One of her clients, she said, has all but the math element of the current test completed.
Math, however, is particularly difficult for this person — and it is not an issue of not working at it. She has a learning disability specific to the chore, Gonzales said.
She is concerned what will happen to the individual if the match element is not completed and all the previous accomplishment is lost.
The good news for her program is it has a volunteer tutor on board for weekly classes. "We have always encouraged it, but now that we have Rob Wilson here, we tell them that you need to be here. ... Having a tutor here has allowed us to make it mandatOry. You have to be here," she said.
"We are still in the beginning stages, but by next week or the week after next, we should be having weekly sessions," Gonzales said.
The One-Stop has a free training program in both English and Spanish, and the Colusa County Adult Literacy Program is looking to establish a program.

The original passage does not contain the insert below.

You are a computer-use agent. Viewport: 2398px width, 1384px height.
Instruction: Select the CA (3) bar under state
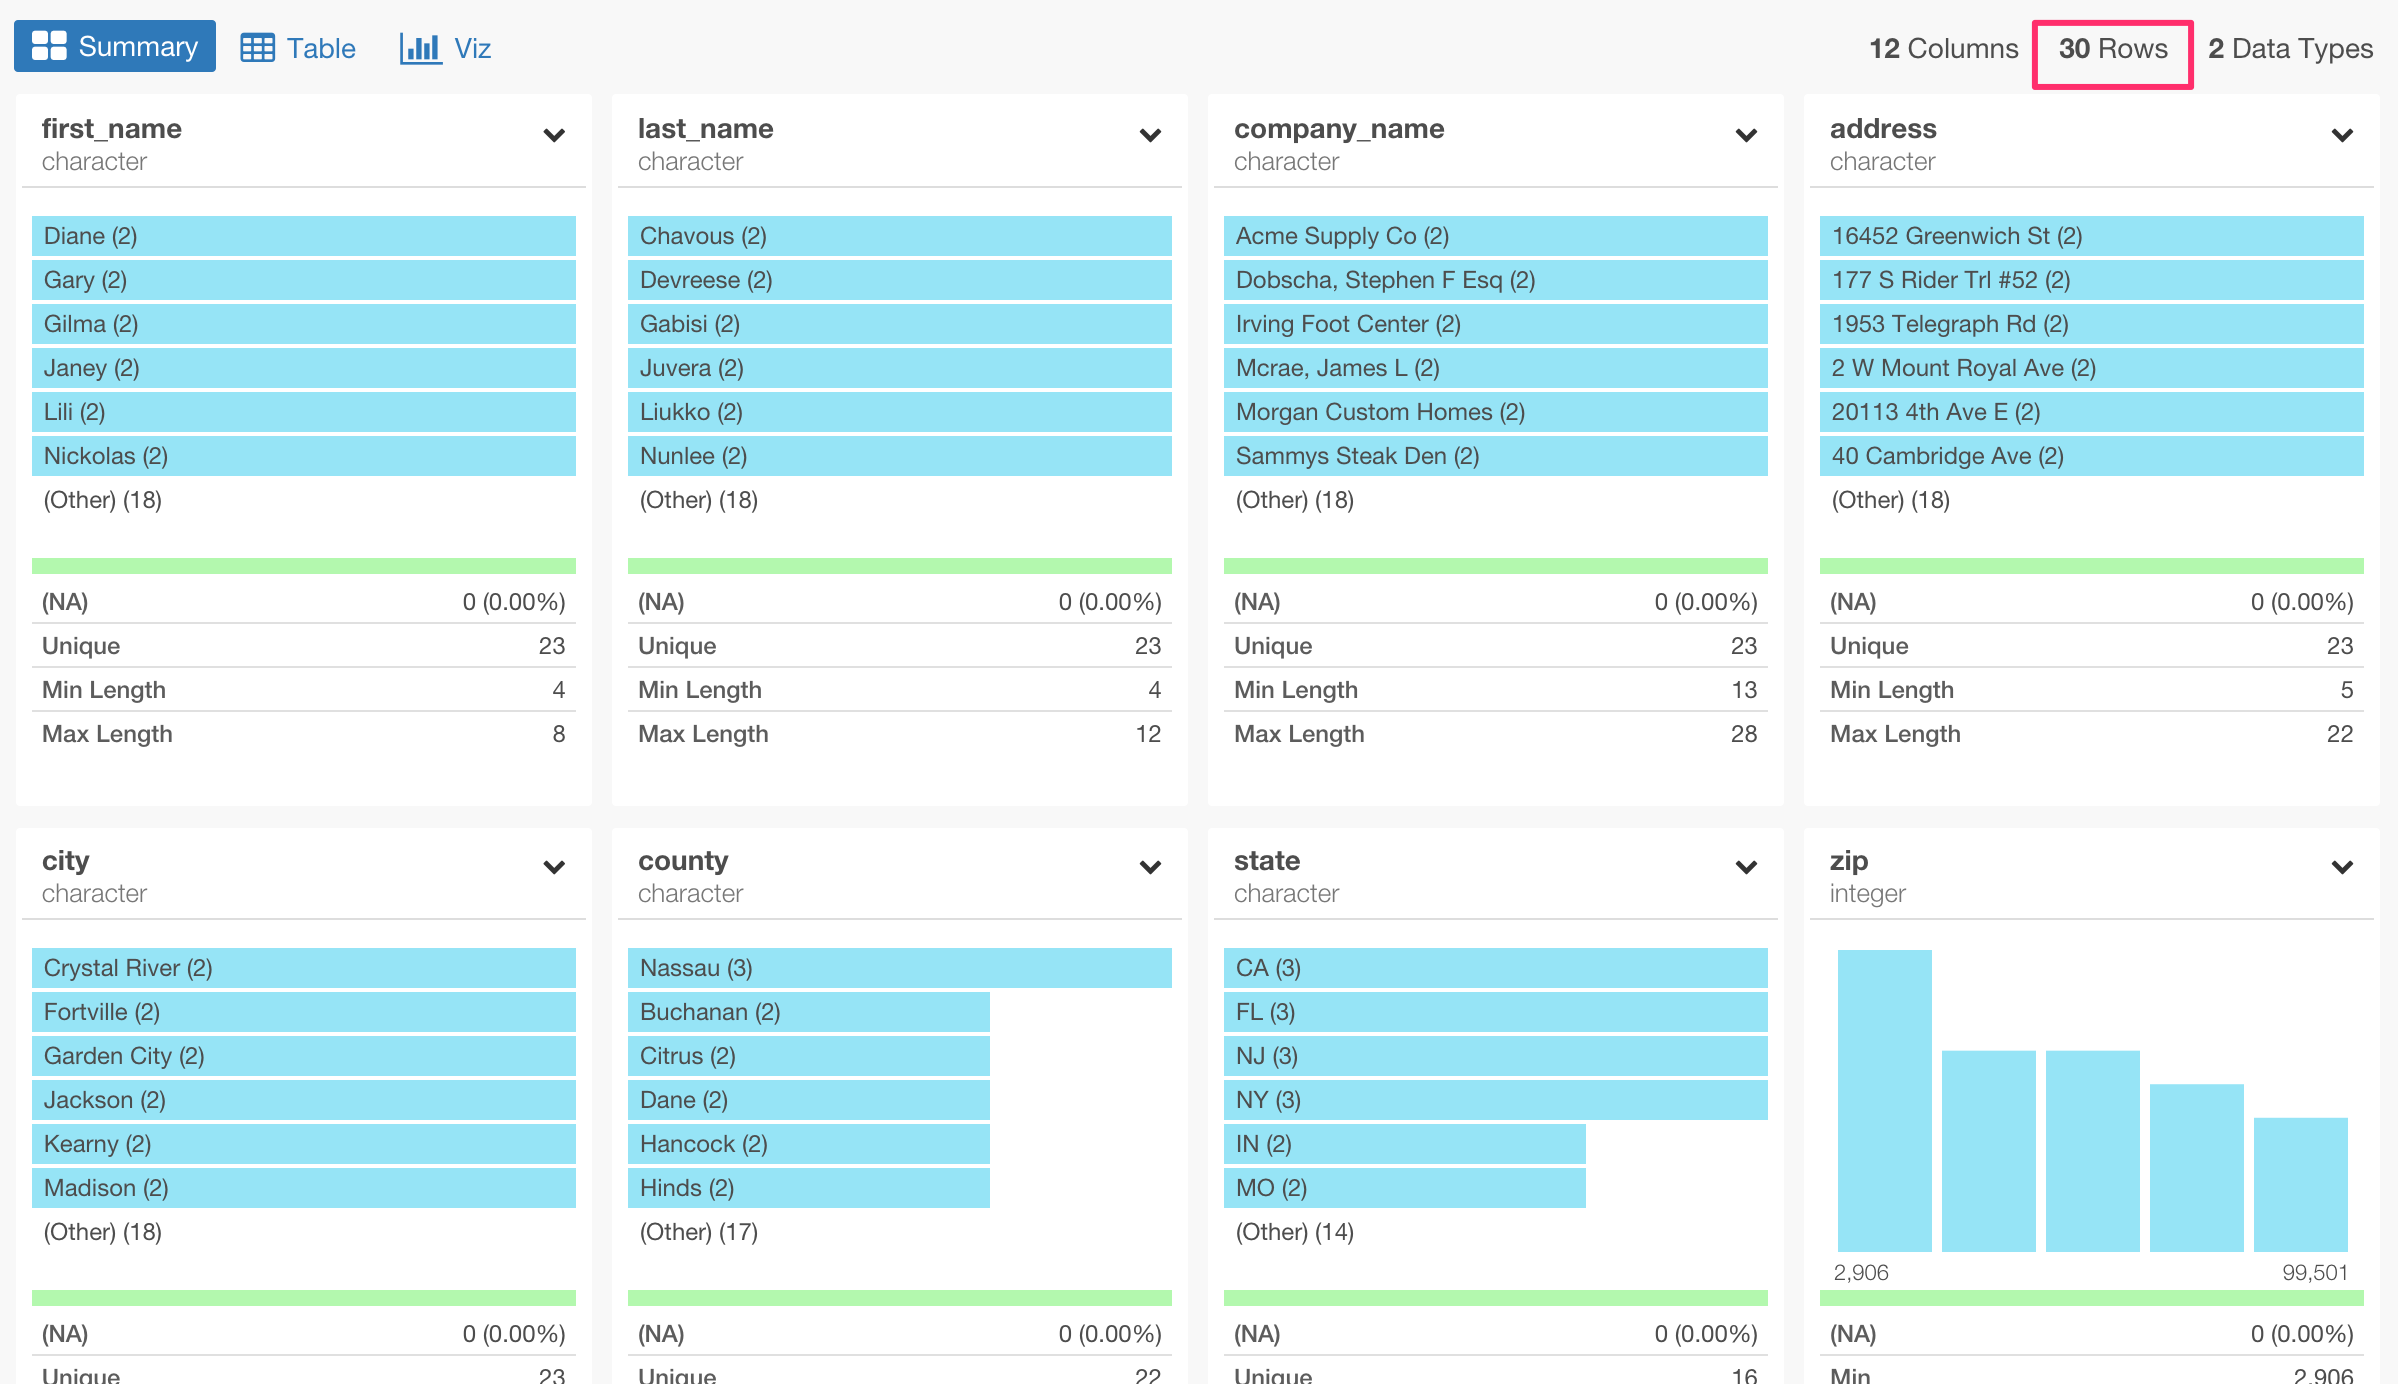(1494, 967)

Nancy Salm, who runs the literacy program, said if there is enough of a response looking for tutoring help, the program will establish a weekly program with a drop-in tutor at the library. The materials will be free.
"The thing about GED is it is so individualized," Salm said. Some students may need to prepare for the entire test, others for just a portion of it.
The program would allow students to work on those specific areas and then take sample tests to determine how well they are prepared.
That can be designed to finish up testing under the current standards, or to prepare for the new one.
The actual tests have to be taken at an authorized center, which for Colusa County means in Willows. And even that means changes.
"The new test will unveil a new way of taking the exam," said Jess Modesto, chief examiner of the Glenn Adult Program testing center at the Glenn County Office of Education. "Currently, GED tests are taken with paper and pencil, but they will soon be computer-based and administered online."
The new test will cover more content in social studies, science, mathematics and literacy, driven largely by the shift to the new Common Core standards in education.
"The new GED test will better measure a person's preparedness for entering the workforce," Modesto said.
The Glenn County GED testing center is only among a handful in Northern California, and serves mostly students in Glenn, Colusa, Tehama and western Butte counties.
Although Modesto said he doesn't expect the new test to be particularly harder than the current test, it may be a challenge to older adults who aren't as computer savvy as their younger counterparts who have grown up with technology.
One of the particular components that is expected to be more rigorous, however, is the critical analysis portion of the test, which would require students to read a portion and provide more detailed reasoning and comparisons.
It's the same challenge all students and educators will face in the shift to Common Core standards.
"Change is never easy," Modesto said. "Change is hard."
Costs associated with the new delivery of GED tests have not yet been determined, he said. The current battery of tests cost the adult student $175.
Rojas does not think the new testing standards will have a major impact on that process or the One-Stop program.
"We don't foresee the changes affecting those looking for work, since we will have the materials for the 2014 version in September, and at that time, students who don't feel like they will be able to take their test before the end of the year, can start preparing for the new version," Gonzales said. "There is also still plenty of time for current students to be able to prepare and take the current ... version."